### [Instructions to follow]
Everything from the line containing "How do I perform: Reset the mask changes?" through the final line below must be output exactly, both ends included, with nothing else and no pictures.
====== Material provided ======
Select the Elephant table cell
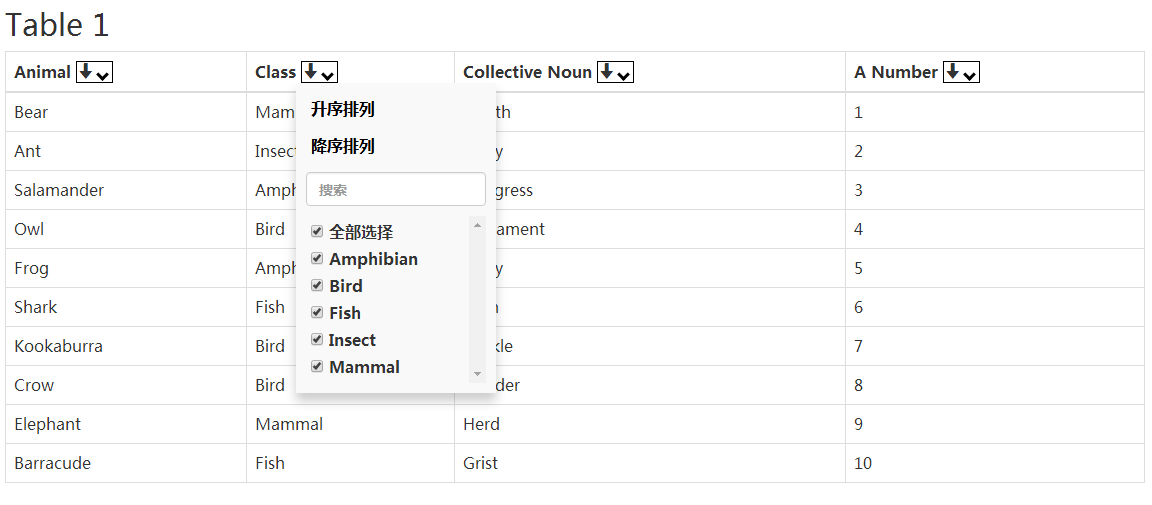The image size is (1152, 505). pos(126,424)
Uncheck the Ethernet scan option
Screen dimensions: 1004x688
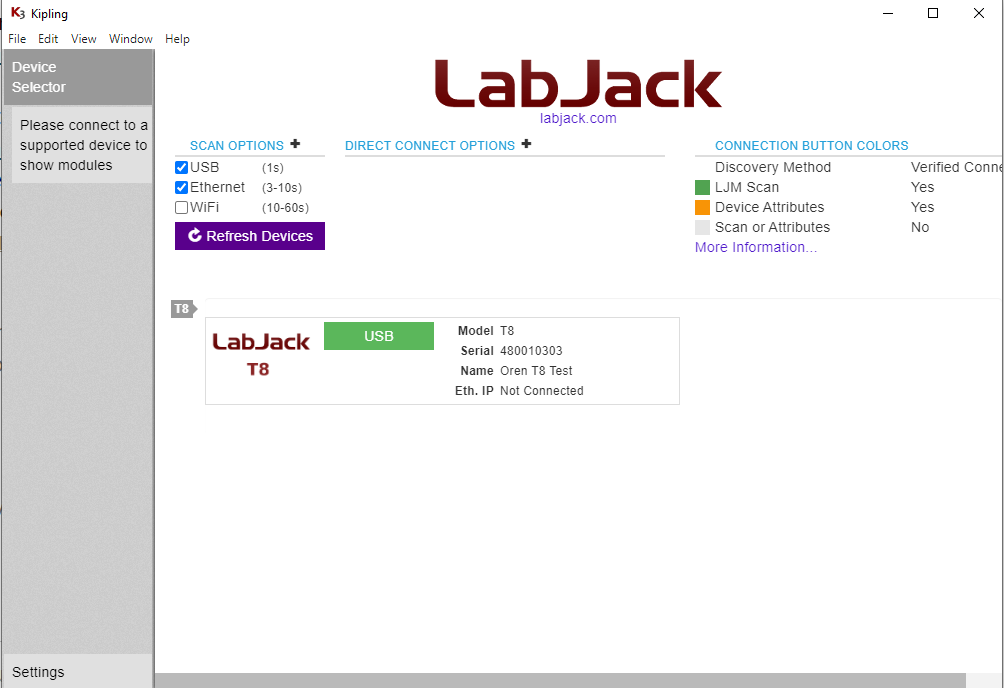coord(181,187)
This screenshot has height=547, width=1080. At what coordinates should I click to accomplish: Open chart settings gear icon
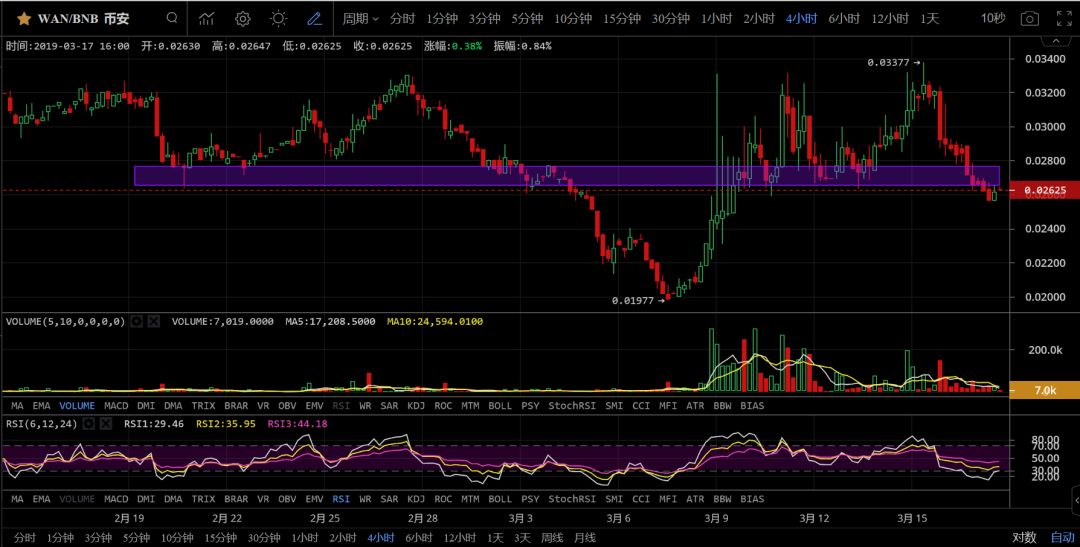click(242, 18)
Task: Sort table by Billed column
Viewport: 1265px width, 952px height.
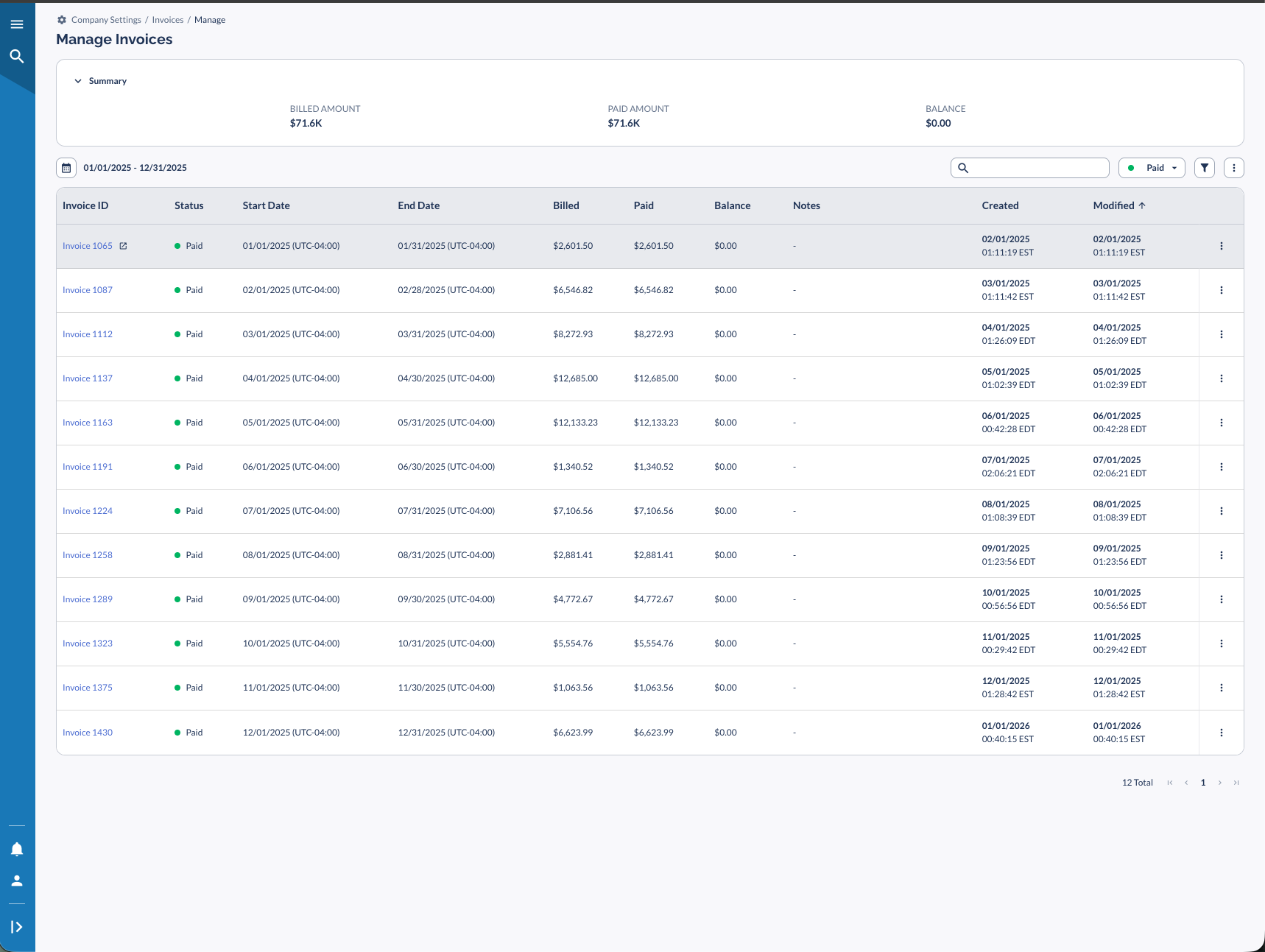Action: [565, 205]
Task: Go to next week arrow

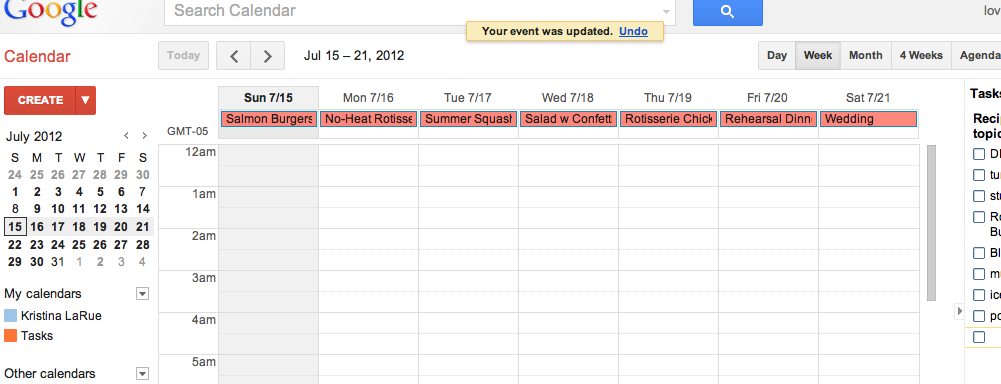Action: (267, 55)
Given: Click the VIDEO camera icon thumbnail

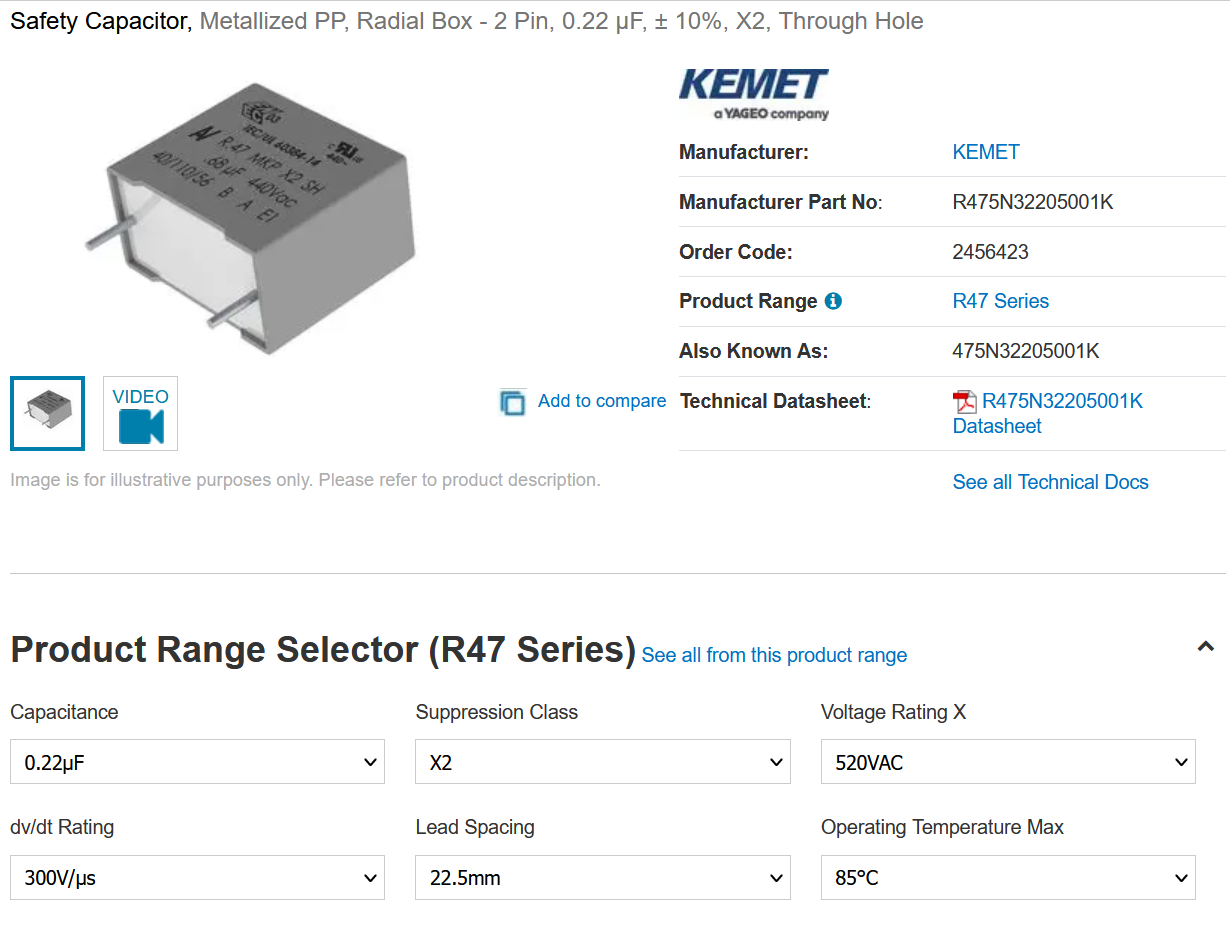Looking at the screenshot, I should [x=140, y=413].
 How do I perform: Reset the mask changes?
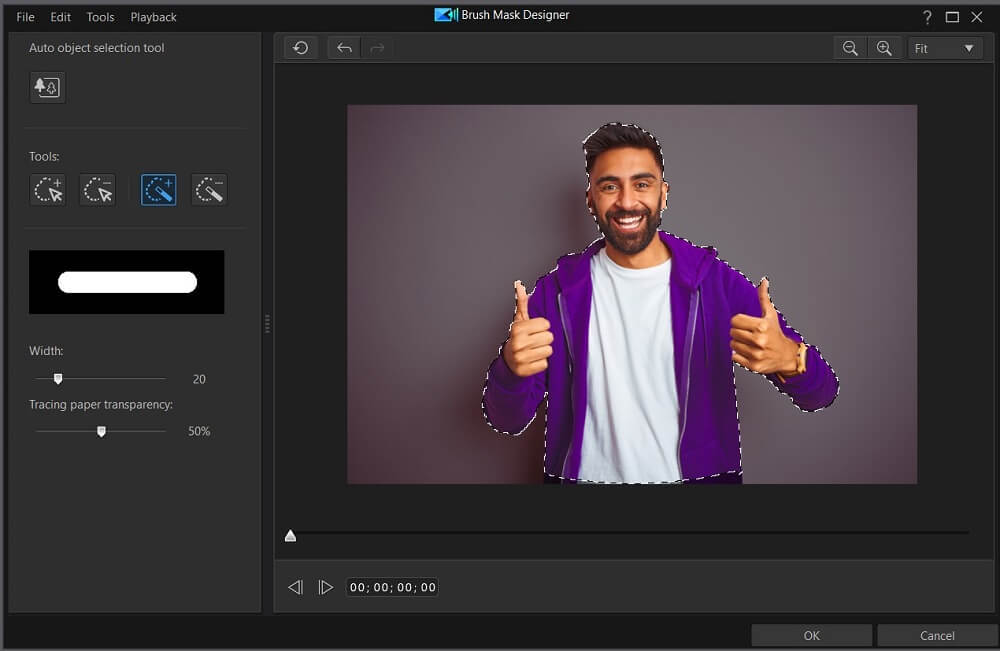[x=300, y=47]
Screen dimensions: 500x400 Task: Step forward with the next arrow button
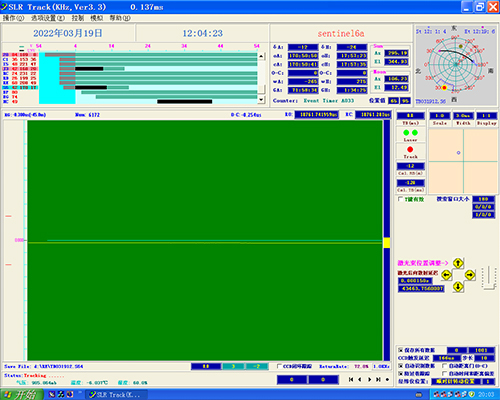click(x=369, y=379)
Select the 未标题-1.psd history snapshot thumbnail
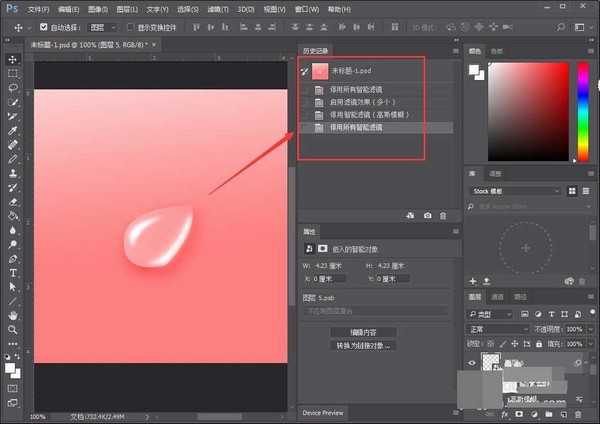The height and width of the screenshot is (424, 600). tap(322, 71)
======
### [Task output]
 How do I perform: Reset the mask changes?
[x=300, y=47]
Screen dimensions: 500x400 Task: Step forward with the next arrow button
click(x=369, y=379)
Select the 未标题-1.psd history snapshot thumbnail
The height and width of the screenshot is (424, 600). tap(322, 71)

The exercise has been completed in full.